**Extrait fourni:**
---------------

De Vienne à Bordeaux : la crise et le défi

Abbé Bruno Schaeffer

Pacte n°80 - 30 novembre 2003

Deux ouvrages proches par leur titre Le défi du Christianisme du cardinal Christoph Schönborn, et Sept défis pour l'Eglise de Mgr Jean-Pierre Ricard mettent en scène deux visions de l'Eglise conciliaire.

Au XVIIème siècle, « défi » est synonyme de provocation au combat. Sans abandonner ce sens, Littré le prolonge en parlant d'une « déclaration provocante par laquelle on exprime à quelqu'un qu'on le juge hors d'état défaire quelque chose ». Par ce mot les deux évêques ont peut-être inconsciemment voulu exprimer combien l'Eglise d'aujourd'hui paraissait hors d'état de faire quelque chose que ce soit...

La révolution ecclésiastique précède la révolte de 1968

L'archevêque de Vienne et celui de Bordeaux plongent leurs racines dans le catholicisme de l'après-guerre. La vie chrétienne soutenue dans les familles, les paroisses et de multiples institutions donnent de nombreuses vocations. A 18 ans, Christoph Schönborn entre au noviciat des dominicains, nous sommes en 1963 « dernière année d'un noviciat très classique, préconciliaire ». Austérité et beauté se conjuguent. Pas pour longtemps, un an plus tard il assiste à « l'explosion de la crise ». Les anciens sont déboussolés, les jeunes gagnés par le marxisme s'en vont. Ici encore la révolution ecclésiastique précède la révolte de 1968. C'est dans l'abandon de la prière que le jeune dominicain discerne la cause prochaine d'une agitation où les religieux fidèles font figure d'anormaux. Au Saulchoir « en pleine déconfiture » il s'isole. Ceux qui étaient les maîtres du changement dans les années cinquante font maintenant figure de conservateurs. Il sera leur disciple ; le Père Le Guillou dirige sa thèse, Congar, Chenu, de Lubac sont des modèles enviés. L'abandon du thomisme, un tournant « pas entièrement inutile » lui laisse le regret de n'avoir pas reçu l'apport instrumental de saint Thomas. Cet outil donnant « aux apprentis théologiens une structure d'analyse et de pensée » lui fait défaut. Sa découverte de saint Thomas sera donc clandestine. A Fribourg, il enseigne aux Allemands, disciple de Küng, mais la section française lui offre « un thomisme ouvert et spirituel ». Pendant ces années « la barque de Pierre tanguait beaucoup... Les baptisés avaient le mal de mer ».

Ordonné en 1968, Jean-Pierre Ricard a « bu le lait de la théologie avec le concile ». Homme de bureaux, après un cours passage en paroisse, il accède à l'épiscopat. La clarté intellectuelle de sa définition de l'épiscopat « communion spirituelle » résume sa formation. Mgr Ricard « en charge de l'animation et de la coordination des évêques de France » se décrit comme « celui qui aide à ce que l'on vive ensemble le mystère de l'Eglise, alors que chacun, qu'il s'agisse des individus ou des groupes peut tenter de se refermer sur soi, en pensant que sa position est la meilleure ». Tentation à laquelle il a succombé dans l'affaire de Saint Eloi, perdant, dit-on, dans ce mauvais pas de clerc, le chapeau de cardinal. D'où son premier défi : « Accepter d'être évêque aujourd'hui ».

---------------

**Consignes de l'exercice:**
**1.** Dans l'extrait fourni sur les défis de l'Église, citez les noms présentés comme des modèles enviés par le jeune dominicain.
**2.** Selon l'extrait fourni, en quelle année Christoph Schönborn entre-t-il au noviciat des dominicains ?
**3.** Recopiez mot pour mot le passage de l'extrait fourni qui commence par « Pacte n°80 - 30 » et se termine par « que ce soit... ».

**Contenu des données:**
---------------

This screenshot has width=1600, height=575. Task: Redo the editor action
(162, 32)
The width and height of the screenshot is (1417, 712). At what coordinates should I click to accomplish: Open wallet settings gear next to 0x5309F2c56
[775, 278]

---------------

**Réponses aux consignes:**
**1.** Congar, Chenu, de Lubac

**2.** En 1963.

**3.**
Pacte n°80 - 30 novembre 2003

Deux ouvrages proches par leur titre Le défi du Christianisme du cardinal Christoph Schönborn, et Sept défis pour l'Eglise de Mgr Jean-Pierre Ricard mettent en scène deux visions de l'Eglise conciliaire.

Au XVIIème siècle, « défi » est synonyme de provocation au combat. Sans abandonner ce sens, Littré le prolonge en parlant d'une « déclaration provocante par laquelle on exprime à quelqu'un qu'on le juge hors d'état défaire quelque chose ». Par ce mot les deux évêques ont peut-être inconsciemment voulu exprimer combien l'Eglise d'aujourd'hui paraissait hors d'état de faire quelque chose que ce soit...